The Comparison of BMD and Bone Turnover Markers Among the Three Groups a
|
5. Discussion
Biochemical markers of bone metabolism are separated into two groups of formation and resorption markers. Bone turnover is a dynamic process, which increases in postmenopausal period. After the menopause, the bone formation rate is less than the resorption rate, which results in a negative remodeling balance. Biochemical markers reflect acute changes in bone metabolism. Therefore, they may be useful for subsequent bone mineral density changes prediction after various treatments (12, 13). The potential use of bone markers in clinical practice may be categorized as follows: monitoring effectiveness of therapy and compliance; prediction of bone loss and fracture risk; and selection of patients for antiresorptive therapy. The oldest bone formation marker is total alkaline phosphatase (ALP). It is proposed to participate in the initiation of bone mineralization. Postmenopausal women have higher levels of total ALP in respect of bone isoenzyme than premenopausal women have. On the other hand, urinary Ca/Cr measurement is the cheapest bone resorption marker with acceptable sensitivity (14). In our study we used the two mentioned bone turnover markers. BMD measurement is considered as the worthy approach for screening individuals with risk of osteoporosis.

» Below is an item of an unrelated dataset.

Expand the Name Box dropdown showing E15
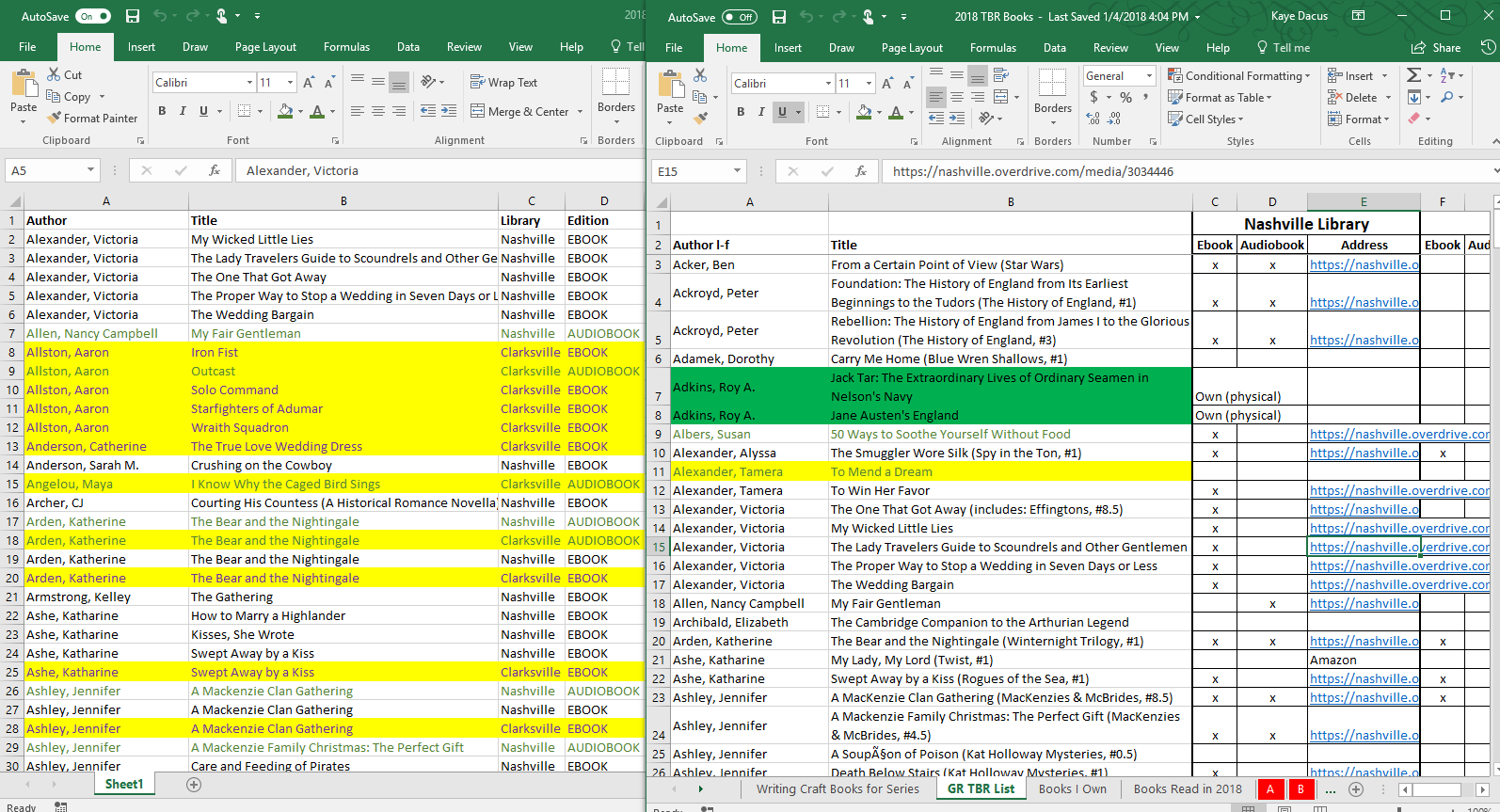 click(737, 171)
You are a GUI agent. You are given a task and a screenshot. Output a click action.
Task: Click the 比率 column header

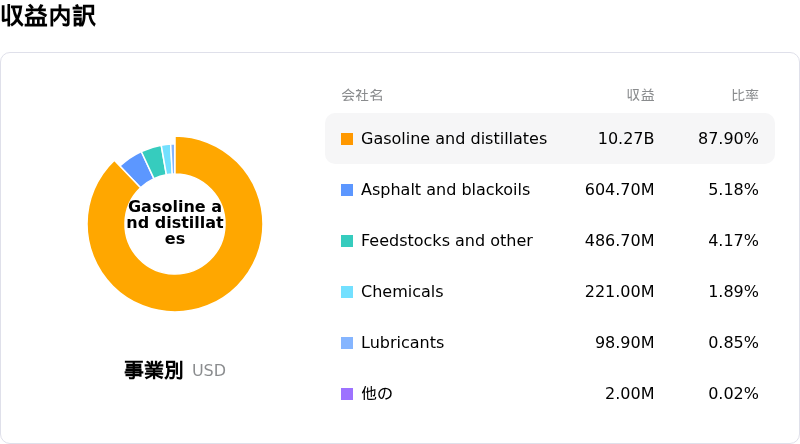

However, BMD cannot evaluate the actual bone turnover and are not particularly valuable in identifying individuals who rapidly lose their bone mass equal to postmenopausal women. In the present study, we used biochemical markers of bone turnover to evaluate acute changes. Since these markers measurements cannot replace BMD measurement, therefore, we used bone markers in combination with BMD to monitor the therapies.
Hormone replacement therapy (HRT) is increasingly accepted as an aim of preventing osteoporosis and improvement climacteric symptoms in postmenopausal women (1–4). However, some women do not accept the adverse effects of conventional HRT. Alternatives are, therefore, obviously needed. Tibolone is mainly used to treat women with a climacteric complaint for whom bleeding is unacceptable, or have experienced side effects during conventional HRT. The estrogenic characteristics of tibolone therapy apply an estrogen-like effect on bone as well. The objective of the present study was, therefore, to evaluate and compare the bone-preserving effects of tibolone and HRT. Our results suggest that tibolone is suitable as any HRT to prevent bone loss. It decreased ALP and increased femoral BMD in comparison with the baseline. This findings is in the way of several clinical and preclinical data that show tibolone inhibits bone loss similarly to estrogens (6, 9–13).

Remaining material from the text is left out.